## Directive
Write the next part of the text below on transferring Detroit's water and sewerage department to the Great Lakes Water Authority, starting after its final sentence.

## Text provided
___
The DWSD water division has contracts with 127 communities; its sewer division has contracts with 76 communities. Under terms of the GLWA contract with the City of Detroit, Detroit would become another contracted community, relinquishing its ownership of the six-county system through personal property and revenue SALES, not leases, with real property sales of the system’s infrastructure open to board approval.
Legal opinions on tax-exempt status of new GLWA bonds
No such opinions are included in the minutes of the GLWA since it began meeting in December, 2014.
McCormick and GLWA co-chair Gary Brown gave extensive slide presentations at the meeting on complex structural measures underway to move DWSD into the GLWA by Jan. 1. They said if all measures are not complete by Jan. 1, a temporary partnership between the two entities lasting from six months to two years would be put in place.
Detroit “mayor” Mike Duggan says Detroit will give up all of DWSD except some pipeline infrastructure within the city limits, during GLWA Consent Agreement announcement Sept. 9, 2014.
Apparently the complexity of handing over the nation’s third largest public water and sewerage facility to the Great Lakes Water Authority was underestimated during the bankruptcy.
___
## Entries showing where items appear
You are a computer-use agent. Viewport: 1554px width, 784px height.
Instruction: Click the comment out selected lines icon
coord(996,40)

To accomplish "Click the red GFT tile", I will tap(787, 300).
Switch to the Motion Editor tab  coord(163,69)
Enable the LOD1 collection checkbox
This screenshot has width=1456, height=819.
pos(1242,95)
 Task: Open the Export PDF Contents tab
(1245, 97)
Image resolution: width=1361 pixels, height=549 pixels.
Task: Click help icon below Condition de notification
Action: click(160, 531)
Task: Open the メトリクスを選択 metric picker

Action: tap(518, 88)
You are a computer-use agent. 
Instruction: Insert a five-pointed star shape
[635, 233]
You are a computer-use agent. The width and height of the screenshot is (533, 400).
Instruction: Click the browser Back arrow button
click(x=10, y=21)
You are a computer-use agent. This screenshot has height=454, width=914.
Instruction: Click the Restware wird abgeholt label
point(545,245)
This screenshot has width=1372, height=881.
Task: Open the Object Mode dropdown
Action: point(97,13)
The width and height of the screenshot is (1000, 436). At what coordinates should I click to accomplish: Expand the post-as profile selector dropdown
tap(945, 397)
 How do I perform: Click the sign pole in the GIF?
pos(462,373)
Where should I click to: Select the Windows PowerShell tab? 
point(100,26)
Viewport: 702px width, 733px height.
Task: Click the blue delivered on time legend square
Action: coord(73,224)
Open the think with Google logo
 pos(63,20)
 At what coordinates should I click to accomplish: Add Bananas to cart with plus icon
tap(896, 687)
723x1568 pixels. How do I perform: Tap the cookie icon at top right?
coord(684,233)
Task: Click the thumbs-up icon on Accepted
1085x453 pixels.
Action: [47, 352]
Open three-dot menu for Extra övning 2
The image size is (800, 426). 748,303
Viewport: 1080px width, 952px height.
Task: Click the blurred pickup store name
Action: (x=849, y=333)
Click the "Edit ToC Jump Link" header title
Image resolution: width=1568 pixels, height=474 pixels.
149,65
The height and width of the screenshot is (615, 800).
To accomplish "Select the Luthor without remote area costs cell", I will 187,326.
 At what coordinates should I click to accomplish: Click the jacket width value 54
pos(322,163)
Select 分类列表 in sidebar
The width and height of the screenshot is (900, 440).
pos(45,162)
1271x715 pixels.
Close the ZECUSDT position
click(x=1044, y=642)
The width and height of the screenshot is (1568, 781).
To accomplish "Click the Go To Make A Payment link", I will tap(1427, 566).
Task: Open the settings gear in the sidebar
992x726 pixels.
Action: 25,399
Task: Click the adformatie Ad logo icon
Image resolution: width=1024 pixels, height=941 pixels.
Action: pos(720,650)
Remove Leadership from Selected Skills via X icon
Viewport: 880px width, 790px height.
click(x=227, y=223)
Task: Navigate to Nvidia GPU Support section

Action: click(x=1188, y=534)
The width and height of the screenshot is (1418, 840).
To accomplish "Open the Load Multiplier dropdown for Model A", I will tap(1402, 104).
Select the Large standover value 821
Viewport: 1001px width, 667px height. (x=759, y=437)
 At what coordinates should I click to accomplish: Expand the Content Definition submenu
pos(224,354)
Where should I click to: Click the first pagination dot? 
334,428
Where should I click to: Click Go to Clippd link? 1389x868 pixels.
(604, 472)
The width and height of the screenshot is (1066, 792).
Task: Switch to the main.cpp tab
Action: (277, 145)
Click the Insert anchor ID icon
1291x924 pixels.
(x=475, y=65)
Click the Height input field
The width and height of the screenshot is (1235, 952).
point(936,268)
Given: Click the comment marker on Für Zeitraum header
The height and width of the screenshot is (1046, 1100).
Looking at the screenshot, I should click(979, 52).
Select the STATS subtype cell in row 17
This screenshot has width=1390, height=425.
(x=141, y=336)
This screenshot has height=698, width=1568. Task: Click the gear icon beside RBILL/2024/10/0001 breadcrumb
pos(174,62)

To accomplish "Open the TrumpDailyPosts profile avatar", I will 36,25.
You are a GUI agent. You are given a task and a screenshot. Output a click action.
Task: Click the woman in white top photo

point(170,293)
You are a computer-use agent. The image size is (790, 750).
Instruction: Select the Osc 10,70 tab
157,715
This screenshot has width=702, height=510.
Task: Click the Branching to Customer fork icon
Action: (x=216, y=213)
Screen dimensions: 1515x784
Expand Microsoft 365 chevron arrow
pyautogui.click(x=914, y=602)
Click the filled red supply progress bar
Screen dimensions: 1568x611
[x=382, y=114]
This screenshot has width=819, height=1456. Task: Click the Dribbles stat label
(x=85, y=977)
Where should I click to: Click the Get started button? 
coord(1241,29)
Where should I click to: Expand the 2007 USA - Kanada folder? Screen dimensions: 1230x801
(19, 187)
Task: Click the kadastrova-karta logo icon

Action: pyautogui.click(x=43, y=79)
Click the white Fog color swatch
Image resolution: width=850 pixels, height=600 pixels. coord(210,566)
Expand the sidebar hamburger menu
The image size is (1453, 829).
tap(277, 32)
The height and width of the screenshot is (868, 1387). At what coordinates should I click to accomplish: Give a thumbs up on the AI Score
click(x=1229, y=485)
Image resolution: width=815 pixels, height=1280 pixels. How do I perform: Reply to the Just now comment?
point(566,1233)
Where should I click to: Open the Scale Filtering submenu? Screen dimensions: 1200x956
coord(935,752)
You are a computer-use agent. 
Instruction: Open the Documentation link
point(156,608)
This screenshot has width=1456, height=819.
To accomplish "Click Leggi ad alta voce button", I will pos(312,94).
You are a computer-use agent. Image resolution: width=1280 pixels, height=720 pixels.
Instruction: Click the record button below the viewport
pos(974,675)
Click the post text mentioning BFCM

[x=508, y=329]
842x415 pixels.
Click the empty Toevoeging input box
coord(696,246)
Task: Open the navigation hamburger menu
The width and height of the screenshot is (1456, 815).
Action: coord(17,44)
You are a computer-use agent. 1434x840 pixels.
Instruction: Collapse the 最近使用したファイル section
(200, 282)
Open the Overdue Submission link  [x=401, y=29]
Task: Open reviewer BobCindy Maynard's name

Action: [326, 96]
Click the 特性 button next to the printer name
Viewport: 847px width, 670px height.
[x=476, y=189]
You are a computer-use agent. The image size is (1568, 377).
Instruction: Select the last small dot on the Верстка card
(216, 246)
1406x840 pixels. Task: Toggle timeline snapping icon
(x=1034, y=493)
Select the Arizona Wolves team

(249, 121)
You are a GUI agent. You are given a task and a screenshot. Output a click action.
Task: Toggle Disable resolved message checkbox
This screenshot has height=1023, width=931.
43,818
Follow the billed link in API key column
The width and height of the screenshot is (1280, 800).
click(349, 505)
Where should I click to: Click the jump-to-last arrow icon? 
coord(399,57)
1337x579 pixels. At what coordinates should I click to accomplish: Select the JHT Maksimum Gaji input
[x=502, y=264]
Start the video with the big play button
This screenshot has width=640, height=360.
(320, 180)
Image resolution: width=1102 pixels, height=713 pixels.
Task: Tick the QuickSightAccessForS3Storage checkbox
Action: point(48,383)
___
## Result
The original date set in the Plan of Adjustment was Jan. 1, 2015. An extension was granted to June 12, 2015, when the current GLWA contract with the City of Detroit was signed. A further extension to Jan. 1, 2016 for the six other requirements was included in the contract.
Brown’s presentation included pledges to more quickly deal with water main breaks, sinkholes, and other problems plaguing the DWSD infrastructure, as well as a promise to decrease water shut-offs through ongoing revamping of assistance plans.
Little discussion was held by board members on the contracts. During the Aug. 15 meeting of the GLWA, a contract with global PR firm Fleishman & Hilliard was approved despite the fact that the board did not have a copy. Board committees are still being set up, and none had vetted the contract.
Moody’s, Fitch bond upgrades based on DWSD water shut-offs, lay-offs, privatization, downsizing; 41 percent of DWSD workers already gone
Gary Brown as VP of Detroit City Council, with former Pres. Charles Pugh, who has just been sued for sexual harassment of a minor. Brown went from Council to aide to EM Kevyn Orr to COO under Duggan, and vice-chair of the GLWA.
A DWSD release said Moody’s cited “increased efficiency, improved billing collections and providing better services” in its report on recent two-level DWSD bond upgrades from Baa3 to Ba2, and from Ba3 to Ba1, with “positive” outlooks. Until recent years, the DWSD had bond ratings in the A ranges due to its separation from the City of Detroit as an enterprise agency, with bond repayment predicated on revenues.
Brown said at the meeting that customer service will be the top goal for the GLWA, because Mayor Mike Duggan has pledged to make the return of residents to Detroit the hallmark of his administration. The Detroit News today trumpeted that the city’s white population increased by 8,000 from 2013 to 2014. Its total population in 2014 was 680,250, however, compared to 713,777 in 2010.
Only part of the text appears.